Il n’y avait pas encore un mois que Norberat, Raibaud et Aramond avaient réintégré leur home ; le premier à Lyon, le second à Rouen, et le troisième à Nancy, et ils étaient à peine remis de leurs fatigues et guéris de leurs blessures, d’ailleurs légères[1], lorsque tous trois reçurent à peu près en même temps, la visite d’un des notaires de leur localité, qui, après s’être minutieusement renseigné sur leur identité, fit à chacun des jeunes gens la même communication inattendue.

— Un donateur qui tient à rester inconnu me charge de vous remettre, Monsieur, une somme de quinze cent mille francs, en possession de laquelle vous pourrez entrer immédiatement…

Aucune autre explication. À Rouen, comme à Lyon ou à Nancy, à toutes les questions posées par chacun des jeunes-gens, l’officier ministériel répondit qu’il ne pouvait rien dire de plus. Pour le reste, la donation était régulièrement faite, et les bénéficiaires sans aucune appréhension.

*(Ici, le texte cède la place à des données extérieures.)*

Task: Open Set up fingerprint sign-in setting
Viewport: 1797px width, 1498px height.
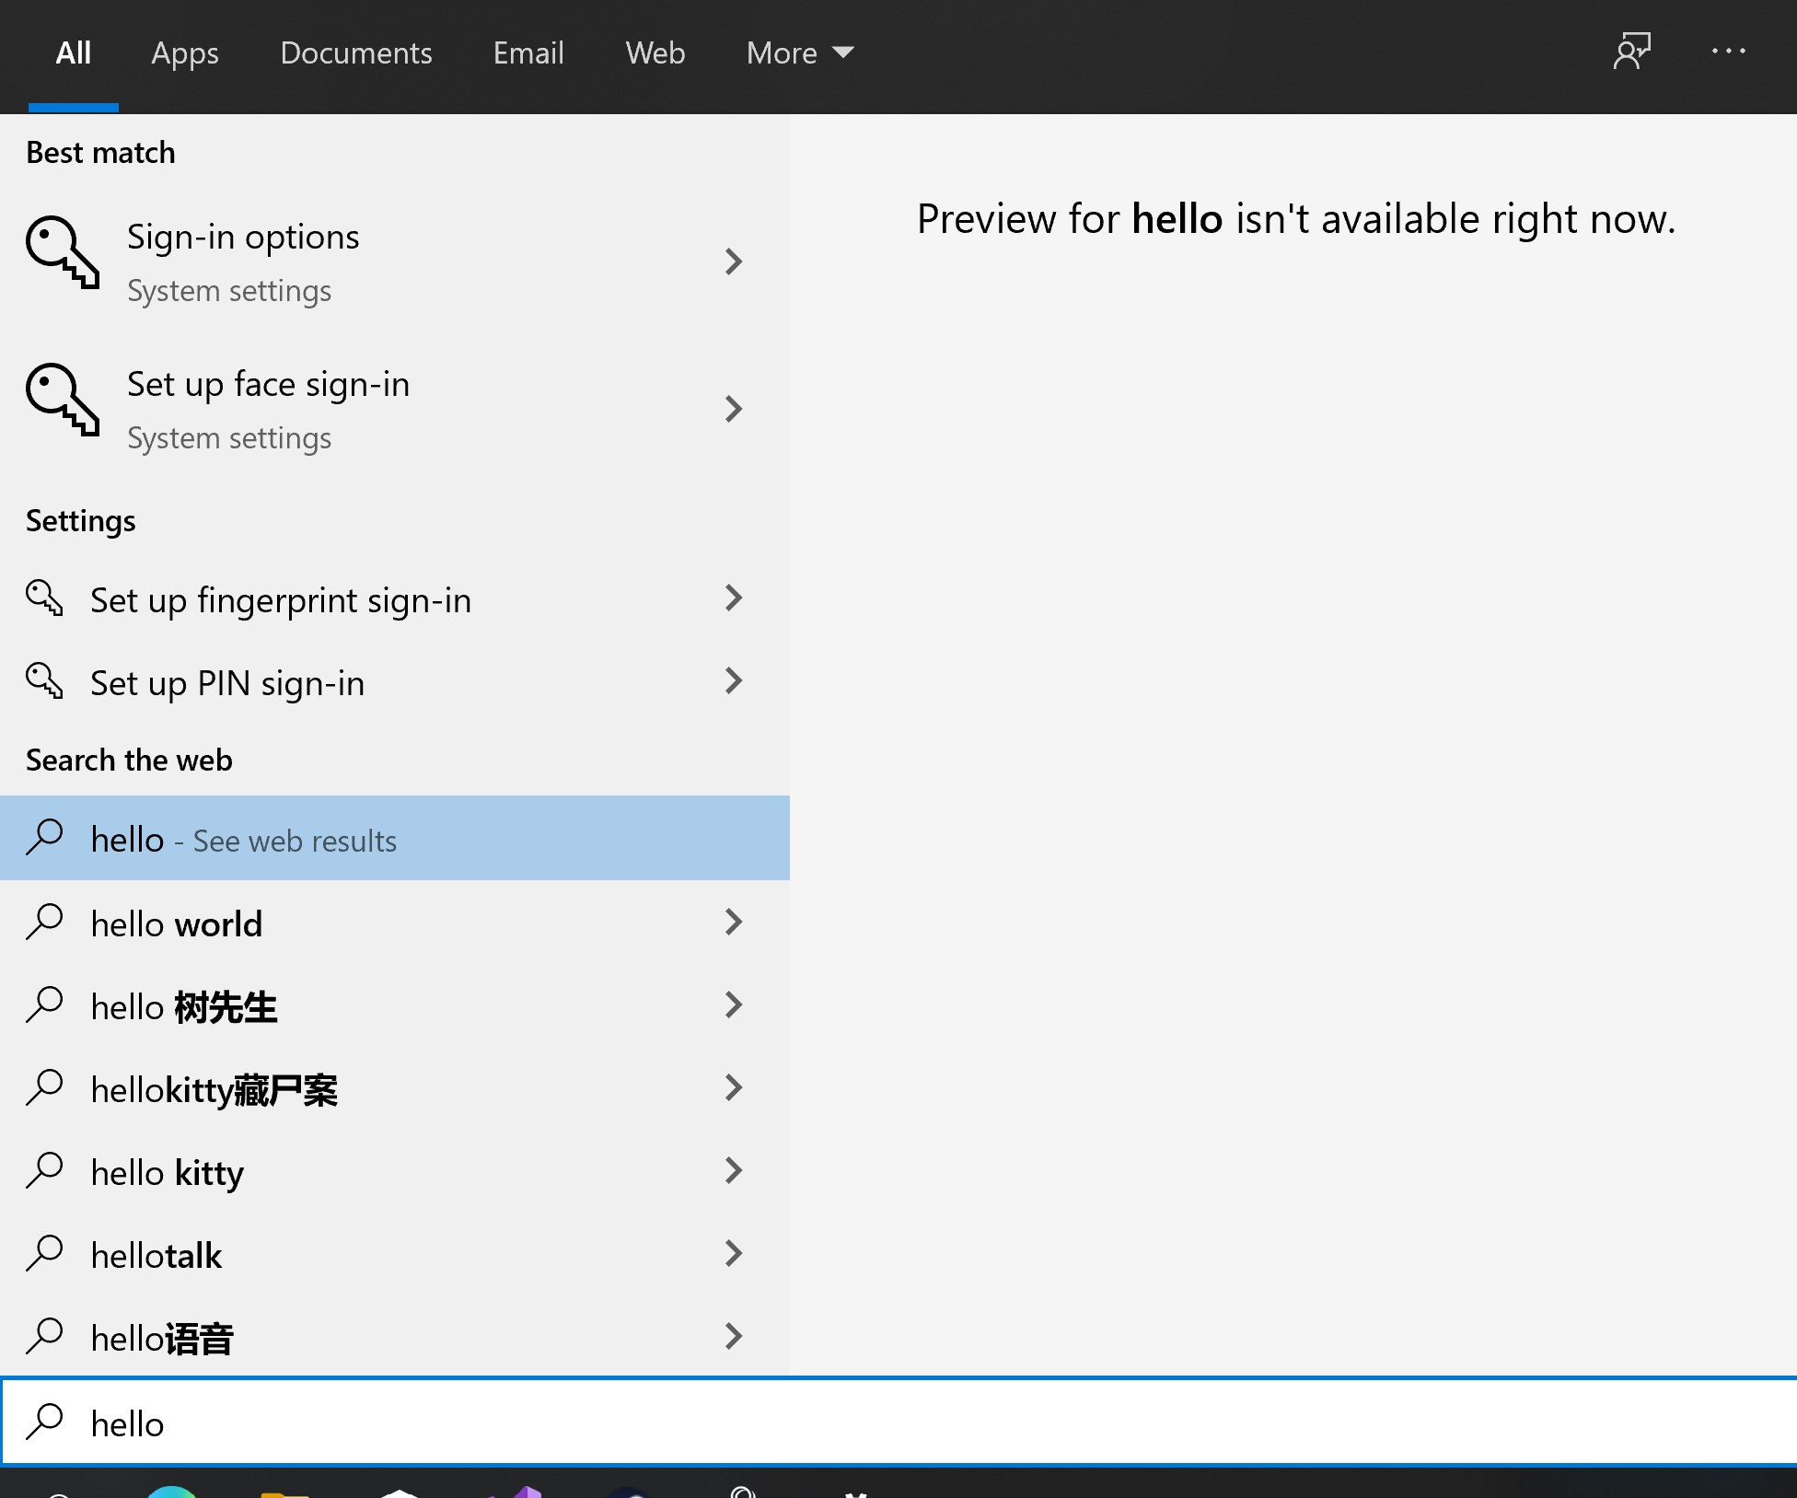Action: 280,600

Pour les officiers ministériels, cette acceptation ne pouvait d’ailleurs pas faire de doute, chacun d’eux ayant vu tout de suite à quel client il avait affaire : un garçon très comme il faut, certes, et pourvu d’une situation honorable, mais en somme sans fortune pourrait seulement hésiter à accepter la coquette aubaine d’un million et demi lui tombant du ciel ?

Or, et comme si leurs clients s’étaient donné le mot, à leur grand étonnement, les notaires en question reçurent la même réponse. Aramond à Nancy, Norberat à Lyon et Raibaud à Rouen répondirent :

— Je vous remercie, Maître. Mais, avant d’accepter, je demande à réfléchir.


Voilà pourquoi, certain après-midi de septembre, du bureau même de la Générale où il avait repris son poste d’ingénieur, le Nancéen Aramond téléphonait au Lyonnais Norberat :

— Allô ! C’est bien toi, Norberat ?

— En personne, vieux.

— Je pense que tu as reçu comme moi la visite d’un notaire chargé de te remettre 1 500 000 francs ?

Yes ! Pardon, je voulais dire oui. Et Raibaud de même.

— Tu le sais ?

— Il m’a téléphoné il y a une heure.

— Et l’orgueilleux Raibaud refuse ce son bien entendu ?

— C’est en effet son intention.

— Et la tienne ?

— La mienne… La mienne… répéta la voix indécise de Norberat.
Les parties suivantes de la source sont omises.